A set of 15x6.5-inch BBS mesh wheels tucks the big 70mm wide fend­ers thanks to air ride — in this case, a Roberta air-cup set-up that Miura-san built up him­self. But the big­gest change is found in­side the cabin, which has been adorned with two Pan­dem bucket seats, a Nardi steer­ing wheel, and a bil­let CAE shifter to re­ally com­plete the driv­ing ex­pe­ri­ence. As we’ve come to ex­pect from Miura’s per­sonal builds, the in­te­rior has been stripped back, with a bolt-in cage com­plet­ing that race car feel.

“The E30 doesn’t re­quire much in terms of a bodykit, so I just wanted to mildly ac­cen­tu­ate the beau­ti­ful fac­tory lines. Keep­ing the base aes­thet­ics and driv­ing char­ac­ter­is­tics of the car was al­ways fore­front in my ap­proach to this build,” he ex­plains. “It was al­ready a fun car to drive, so ev­ery­thing [that] I did was purely to bring more en­joy­ment when I am be­hind the wheel.”

The E30 build was par­tially in­flu­enced by the Euro­pean tour­ing cars of the ’80s, and, with ris­ing mar­ket prices, it was now or pos­si­bly never to stamp his own mark on this Bavar­ian beauty.

“This car was built purely to drive; I drive this car more than any other I own. I pre­fer light power and good han­dling over any­thing,” he says.

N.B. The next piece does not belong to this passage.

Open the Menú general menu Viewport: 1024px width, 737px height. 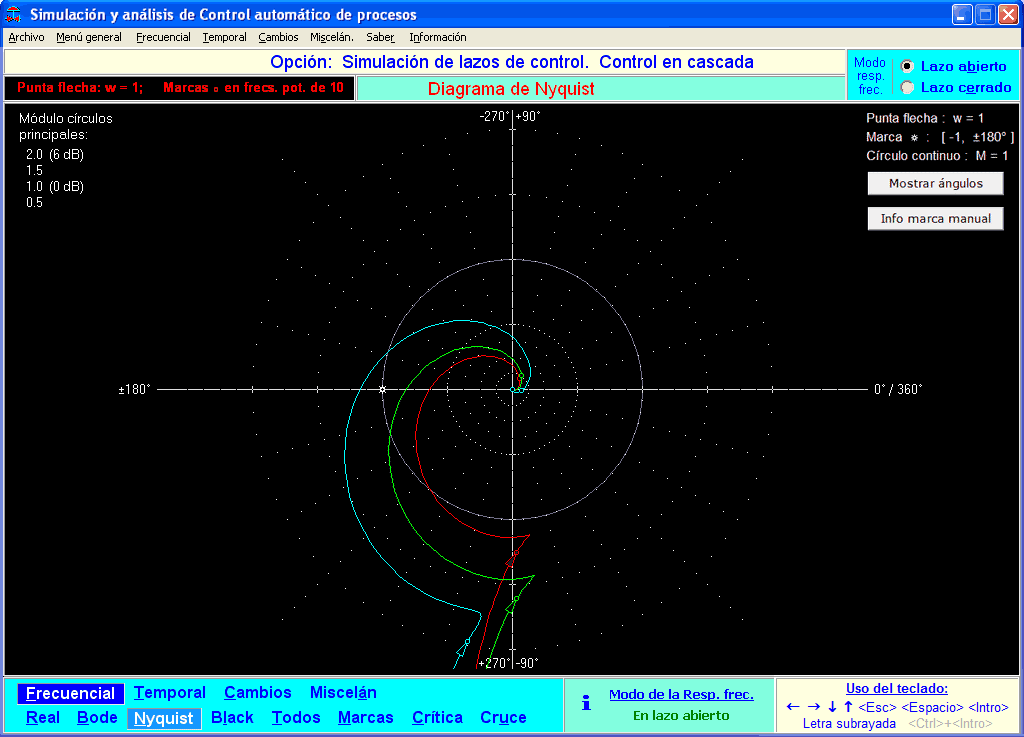[x=89, y=37]
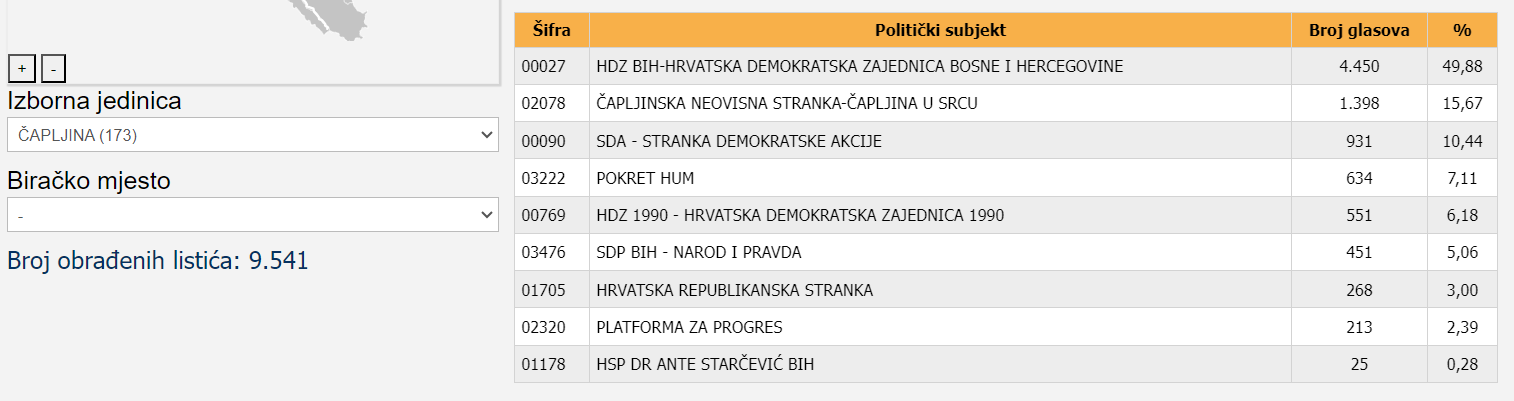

To be talk­ing with a tuner who is perched firmly at the sharp end of the in­dus­try, while ad­mir­ing a car that is very achiev­able in terms of build and cost is an in­spi­ra­tional feel­ing. “Ob­vi­ously the two-door ver­sion is climb­ing in price, but the kit is ver­sa­tile and was de­signed to be used on the four-door vari­ant, too, so it is re­ally up to the builder what they want to do,” he ex­plains to us. “I even built a four-door wagon ver­sion as well.”

Stand­ing back and ad­mir­ing the car from all an­gles gives you an ap­pre­ci­a­tion for the ex­cel­lent sense of pro­por­tion that the build main­tains, much like that of the un­ob­tain­able E30 M3. This has all the wow fac­tor of a big-bud­get build while still hav­ing spades of hu­mil­ity as well. It just goes to show that a king­pin such as Mi­urasan, when push comes to shove, can pre­fer sim­ple, taste­ful, and in­ex­pen­sive over the flashy, in­tense builds that we have some­how come to ex­pect of them. Even when the eyes of the world are firmly fixed on his work­shop, this un­der­stated E30 is what Miura wants us to see him driv­ing, and, as he de­scribes this build, “it should al­ways be about the driv­ing ex­pe­ri­ence, not the fi­nan­cial ex­pe­ri­ence.”

This Pan­dem E30 harks back to a time when stylis­tic ex­per­i­men­ta­tion at small tun­ing houses in Europe still flour­ished, and Miura-san has moulded Ja­panese aes­thetic sen­si­bil­ity around a time­less Euro­pean can­vas like it was al­ways meant to be.